# Five Brilliant Ubuntu-based Distros You Never Knew Existed



## NucleusKore (Feb 11, 2010)

Since this isn't a news item, I posted it here. Hope it's alright !

There’s little doubt that Ubuntu has changed the Linux landscape since its creation several years ago.

It has adopted and developed several key technologies to help make those typically harder tasks under Linux, easier. Even though it itself is based on Debian, it has become a popular foundation for several other distributions.

Although one can take a base command-line install of Ubuntu and make it into anything, derivatives are popular because they take away that need for custom configuration. The vast number of distributions testifies to that!

Read On........


----------



## FilledVoid (Feb 11, 2010)

Its articles like these that make checking out the forums every now and then worthwhile. Good find!


----------



## ico (Feb 11, 2010)

• **MATERIAL PROVIDED**
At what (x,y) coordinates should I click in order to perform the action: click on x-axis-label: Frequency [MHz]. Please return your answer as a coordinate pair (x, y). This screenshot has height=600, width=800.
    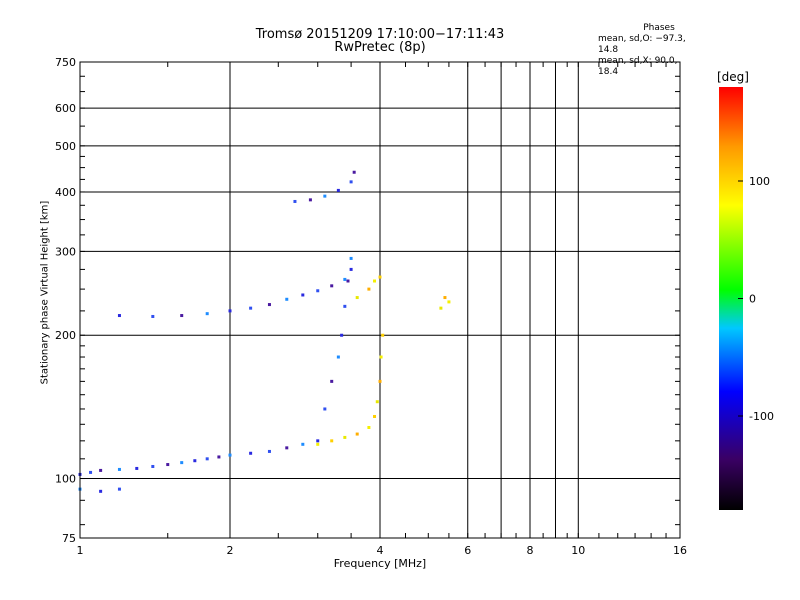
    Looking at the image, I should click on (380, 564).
==
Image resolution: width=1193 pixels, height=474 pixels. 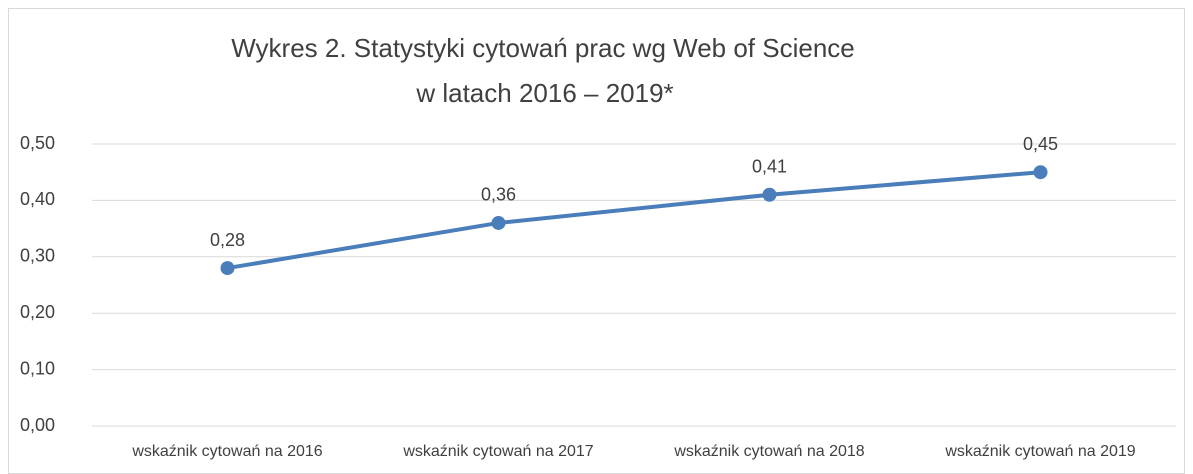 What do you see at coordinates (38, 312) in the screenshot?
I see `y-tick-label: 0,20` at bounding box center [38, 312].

• **EXERCISES**
1. From the Ubuntu distros forum thread, list every username that heads a post.
2. Answer these from the Ubuntu distros forum thread:
(a) Which distribution is Ubuntu itself based on?
(b) According to FilledVoid, what makes checking out the forums every now and then worthwhile?
(c) On what date did NucleusKore make the opening post?
3. Carry the Ubuntu distros forum thread on from its final line.

• **ANSWERS TO THE EXERCISE**
1.
NucleusKore
FilledVoid
ico

2.
(a) Debian
(b) Articles like these
(c) Feb 11, 2010

3.
I had read about Element a few days ago. It really looks interesting.


----------



## Rahim (Feb 23, 2010)

Followed the article and aprt from Jlicloud and moonOS, other 3 are not well known.


----------



## vaithy (Mar 20, 2010)

I am using Moon OS from its version 2 and now version 3 (Makara) an found it is stable.. I used E-17 in Ubuntu and Mandriva but found ony Moon OS make the E-17 fully stable, it even configure my bsnl EVDO card where Ubuntu 9.10 refused to do it/configuration does not work...


----------



## Rahim (Mar 20, 2010)

^Sure most of the distros do not show the same level of integration (love) to all major DEs.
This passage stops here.